THE TASKS:
(A) Translate this sentence from the article on the handset supply chain into Spanish: "Competition remains intense," Nokia chief executive officer Olli-Pekka Kallasvuo said in the release.
(B) According to the handset supply chain article, what was Nokia's market share in the second quarter?
(C) Resume the article on the handset supply chain after its final sentence.

───── TEXT PROVIDED ─────

The nation’s handset supply chain is likely to face continuing challenges in the second half of the year after Nokia Corp lowered its market share guidance for the year and Sony Ericsson Mobile Communications Ltd said the remainder of the year would be difficult.
Local handset component vendors have had higher exposure to Western mobile phone makers like Nokia, Sony Ericsson and Motorola Inc than South Korea’s Samsung Electronics Co or LG Electronics Co, analysts said yesterday.
“Nokia’s downward revision of market share and Sony Ericsson’s weaker second-quarter results are negative for Taiwan supply chain,” Citigroup Global Markets analyst Kevin Chang (張凱偉) said in a client note.
Nokia said in a press release on Thursday that its market share would be little changed this year from last year and expected its operating margin in the second half to be flat compared with the first-half level.
The Finnish company had expected market share to expand this year and forecast a second-half margin “in the teens.”
In the second quarter, Nokia secured a market share of 38 percent, down from 40 percent a year earlier but up from 37 percent in the first quarter.
“Competition remains intense,” Nokia chief executive officer Olli-Pekka Kallasvuo said in the release.
In another release on Thursday, Sony Ericsson president Dick Komiyama said that “the second quarter was challenging” and that the focus for the year would remain on “bringing the company back to profitability and growth as quickly as possible.”

───── DATA PROVIDED ─────

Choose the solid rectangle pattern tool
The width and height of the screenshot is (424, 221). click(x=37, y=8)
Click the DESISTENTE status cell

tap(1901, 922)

─────

RESULTS OF THE TASKS:
(A) "La competencia sigue siendo intensa", dijo en el comunicado el director ejecutivo de Nokia, Olli-Pekka Kallasvuo.

(B) 38 percent.

(C)
The Japanese-Swedish venture posted a 43 percent drop in unit shipments in the second quarter from a year earlier and saw its market share drop to 5.1 percent for the quarter, from 8.1 percent a year earlier and 5.7 percent in the first quarter.
Both Nokia and Sony Ericsson said they would keep their previous forecasts that global handset shipments would contract by 10 percent this year from last year, the statements said.
Their revised guidance was unsurprising in the wake of weaker consumer demand amid the global downturn. But their conservative view on market share and profitability could also indicate that market reception for their new products are not as good as expected, Chang said in the note.
“Nokia’s new model launch and better scale do not appear to have helped its margin,” said Chang, adding that the company’s lowered operating margin guidance could also be a result of “aggressive price competition from Samsung and LG.”
As both Nokia and Sony Ericsson were cautious on projected shipments this year and noted the trend of lower average prices, that could translate into more price pressure and profitability erosion at local component suppliers.
“The tough pricing environment may imply more price pressure for supply chain stocks like Largan, Merry, Silitech and Compal Communications,” Chang said.
Largan Precision Co (大立光) is the nation’s leading maker of camera phone lenses; Merry Electronics Co (美律) is a maker of phone receivers and microphones; Silitech Technology Corp (閎暉) is the world’s fourth-largest maker of mobile-phone keypads; and Compal Communications Inc (華寶) is a leading Taiwanese handset supplier.
Given that Nokia, Samsung and LG are all trying to launch smartphones with competitive prices, the intensifying price competition will also put more pressure on HTC Corp (宏達電), the Citigroup analyst said.
In Taipei trading yesterday, shares of Largan fell 0.83 percent to NT$418, Silitech dropped 1.5 percent to NT$73.40.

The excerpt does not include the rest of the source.